Records from a data collection
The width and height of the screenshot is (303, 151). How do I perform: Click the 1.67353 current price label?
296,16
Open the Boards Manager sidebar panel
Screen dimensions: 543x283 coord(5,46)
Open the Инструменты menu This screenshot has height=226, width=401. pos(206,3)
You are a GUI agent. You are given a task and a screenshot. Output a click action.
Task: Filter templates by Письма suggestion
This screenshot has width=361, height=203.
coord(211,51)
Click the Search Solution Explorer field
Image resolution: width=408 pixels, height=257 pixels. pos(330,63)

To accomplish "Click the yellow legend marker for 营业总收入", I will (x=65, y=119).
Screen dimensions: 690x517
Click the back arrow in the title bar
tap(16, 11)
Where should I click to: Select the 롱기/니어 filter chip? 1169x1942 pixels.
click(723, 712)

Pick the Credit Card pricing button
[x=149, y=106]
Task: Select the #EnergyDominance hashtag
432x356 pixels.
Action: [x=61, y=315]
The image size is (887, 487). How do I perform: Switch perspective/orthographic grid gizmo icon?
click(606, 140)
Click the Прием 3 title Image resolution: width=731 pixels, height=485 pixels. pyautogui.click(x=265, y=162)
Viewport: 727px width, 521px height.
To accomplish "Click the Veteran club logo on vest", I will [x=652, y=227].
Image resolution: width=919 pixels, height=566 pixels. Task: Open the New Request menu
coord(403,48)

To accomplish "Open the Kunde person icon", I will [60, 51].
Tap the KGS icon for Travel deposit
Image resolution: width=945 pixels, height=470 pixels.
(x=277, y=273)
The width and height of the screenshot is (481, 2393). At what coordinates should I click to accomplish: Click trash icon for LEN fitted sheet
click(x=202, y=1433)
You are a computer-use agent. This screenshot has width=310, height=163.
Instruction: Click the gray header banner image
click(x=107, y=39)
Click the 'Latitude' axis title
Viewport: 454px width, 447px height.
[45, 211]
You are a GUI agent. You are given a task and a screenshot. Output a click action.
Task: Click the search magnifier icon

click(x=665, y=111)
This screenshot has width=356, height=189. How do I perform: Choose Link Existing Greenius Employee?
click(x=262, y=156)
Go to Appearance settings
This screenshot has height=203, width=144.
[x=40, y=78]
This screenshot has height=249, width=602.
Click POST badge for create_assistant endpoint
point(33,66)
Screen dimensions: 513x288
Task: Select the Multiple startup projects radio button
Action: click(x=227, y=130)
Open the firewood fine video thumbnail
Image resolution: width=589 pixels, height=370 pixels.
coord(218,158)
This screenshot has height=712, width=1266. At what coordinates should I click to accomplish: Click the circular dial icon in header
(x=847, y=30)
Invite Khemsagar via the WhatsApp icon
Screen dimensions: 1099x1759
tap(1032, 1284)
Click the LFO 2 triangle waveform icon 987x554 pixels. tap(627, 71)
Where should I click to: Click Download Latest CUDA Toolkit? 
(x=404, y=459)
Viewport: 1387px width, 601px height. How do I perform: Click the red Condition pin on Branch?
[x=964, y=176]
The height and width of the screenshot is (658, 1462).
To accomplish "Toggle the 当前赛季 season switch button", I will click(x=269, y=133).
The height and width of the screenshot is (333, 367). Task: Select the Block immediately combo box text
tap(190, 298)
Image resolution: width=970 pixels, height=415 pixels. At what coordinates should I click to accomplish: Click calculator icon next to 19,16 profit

▸ **Task details**: Using the data above, print exactly the lines from the line that contains "Screen dimensions: 690x517" through the line that contains "Open the firewood fine video thumbnail", with both included.

▸ **Output**:
Screen dimensions: 690x517
Click the back arrow in the title bar
tap(16, 11)
Where should I click to: Select the 롱기/니어 filter chip? 1169x1942 pixels.
click(723, 712)

Pick the Credit Card pricing button
[x=149, y=106]
Task: Select the #EnergyDominance hashtag
432x356 pixels.
Action: [x=61, y=315]
The image size is (887, 487). How do I perform: Switch perspective/orthographic grid gizmo icon?
click(606, 140)
Click the Прием 3 title Image resolution: width=731 pixels, height=485 pixels. pyautogui.click(x=265, y=162)
Viewport: 727px width, 521px height.
To accomplish "Click the Veteran club logo on vest", I will [x=652, y=227].
Image resolution: width=919 pixels, height=566 pixels. Task: Open the New Request menu
coord(403,48)

To accomplish "Open the Kunde person icon", I will [60, 51].
Tap the KGS icon for Travel deposit
Image resolution: width=945 pixels, height=470 pixels.
(x=277, y=273)
The width and height of the screenshot is (481, 2393). At what coordinates should I click to accomplish: Click trash icon for LEN fitted sheet
click(x=202, y=1433)
You are a computer-use agent. This screenshot has width=310, height=163.
Instruction: Click the gray header banner image
click(x=107, y=39)
Click the 'Latitude' axis title
Viewport: 454px width, 447px height.
[45, 211]
You are a GUI agent. You are given a task and a screenshot. Output a click action.
Task: Click the search magnifier icon

click(x=665, y=111)
This screenshot has width=356, height=189. How do I perform: Choose Link Existing Greenius Employee?
click(x=262, y=156)
Go to Appearance settings
This screenshot has height=203, width=144.
[x=40, y=78]
This screenshot has height=249, width=602.
Click POST badge for create_assistant endpoint
point(33,66)
Screen dimensions: 513x288
Task: Select the Multiple startup projects radio button
Action: click(x=227, y=130)
Open the firewood fine video thumbnail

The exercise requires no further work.